Quantile Regression

The Median Isn’t the Message - Stephen Jay Gould

When we think of regression, the most common one, which we all know, is linear regression. It is a fairly popular and simple technique for estimating the mean of some variable conditional on the values of independent variables.

Linear Regression

Now imagine if you are a grocery delivery or ride-hailing service and want to show the customer the estimated delivery or wait times. If the distance is smaller, there will be less variability in the waiting time, but if the distance is longer, many things can go wrong, and due to that there can be a lot of variability in the estimate time. If we have to create a model to predict that, we may not want to apply linear regression as that will only tell us the average time.

It’s important to note that one of the key assumptions for applying linear regression is a constant variance (Homoskedasticity). However, many times this is often not the case. The variability is not constant (Heteroscedastic), which violates the linear regression assumption (Linear Regression Notes).

Motivation

Let’s look at a running data for the distance vs. the time it takes to finish. We clearly know there is a some sort of linear relationship as the distance increases, time to finish also increases.

Scottish Hill Race

If we apply linear regression and plot the confidence interval of the estimated mean and the prediction intervals. We can see it’s a pretty good fit. Most of the data points are covered in the prediction interval, and given a distance, we can predict the estimated time on an average. The adjusted $R^2=0.921$, which tells the model fits very well.
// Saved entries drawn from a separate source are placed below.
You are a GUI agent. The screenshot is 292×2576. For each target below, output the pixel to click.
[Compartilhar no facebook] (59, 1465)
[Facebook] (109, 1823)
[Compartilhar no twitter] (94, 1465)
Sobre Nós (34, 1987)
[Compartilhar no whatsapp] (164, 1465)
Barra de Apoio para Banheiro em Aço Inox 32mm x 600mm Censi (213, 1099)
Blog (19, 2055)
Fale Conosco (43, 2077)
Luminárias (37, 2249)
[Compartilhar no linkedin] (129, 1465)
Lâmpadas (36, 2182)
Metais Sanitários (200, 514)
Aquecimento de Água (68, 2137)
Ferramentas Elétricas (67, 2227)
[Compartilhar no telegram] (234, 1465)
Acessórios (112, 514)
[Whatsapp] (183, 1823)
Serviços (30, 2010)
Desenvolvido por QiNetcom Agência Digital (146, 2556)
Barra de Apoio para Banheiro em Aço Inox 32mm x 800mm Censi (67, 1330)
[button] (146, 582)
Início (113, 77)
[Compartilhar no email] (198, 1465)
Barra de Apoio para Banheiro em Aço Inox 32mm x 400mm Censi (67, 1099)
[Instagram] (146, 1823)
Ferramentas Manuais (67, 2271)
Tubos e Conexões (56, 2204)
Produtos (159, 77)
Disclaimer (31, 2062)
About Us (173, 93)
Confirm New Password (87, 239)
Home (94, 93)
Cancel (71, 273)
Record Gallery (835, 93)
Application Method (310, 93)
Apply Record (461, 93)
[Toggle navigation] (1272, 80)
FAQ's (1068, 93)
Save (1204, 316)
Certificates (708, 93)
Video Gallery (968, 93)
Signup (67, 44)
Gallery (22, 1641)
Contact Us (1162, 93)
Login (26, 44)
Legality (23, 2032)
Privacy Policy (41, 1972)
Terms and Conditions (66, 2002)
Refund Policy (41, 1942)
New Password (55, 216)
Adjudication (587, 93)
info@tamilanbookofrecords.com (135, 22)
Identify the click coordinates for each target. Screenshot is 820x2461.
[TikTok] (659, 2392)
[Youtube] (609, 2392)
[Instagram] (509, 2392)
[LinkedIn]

Linear Regression Scottish Hill Race

Now, let’s take a look at another dataset and see the relationship between living area and Sale Price. We can see that for lower living areas, the sale price points are very bundled together with little variance; however, as the living area increases, the sale price variation increases a lot.

Sales Prive vs Living Area

If we apply linear regression and plot the mean and the prediction intervals, we can see how many of the data points are out of the prediction interval. The adjusted $R^2=0.540$, tells that the model doesn’t fit the data very well. For example, if we want to estimate the cost of a house with a living area of 2500 sq. ft., the model predicts the average price is ~300K$. However, if we look at the data, there is a significant variance; the house can go anywhere between 100K and 500K.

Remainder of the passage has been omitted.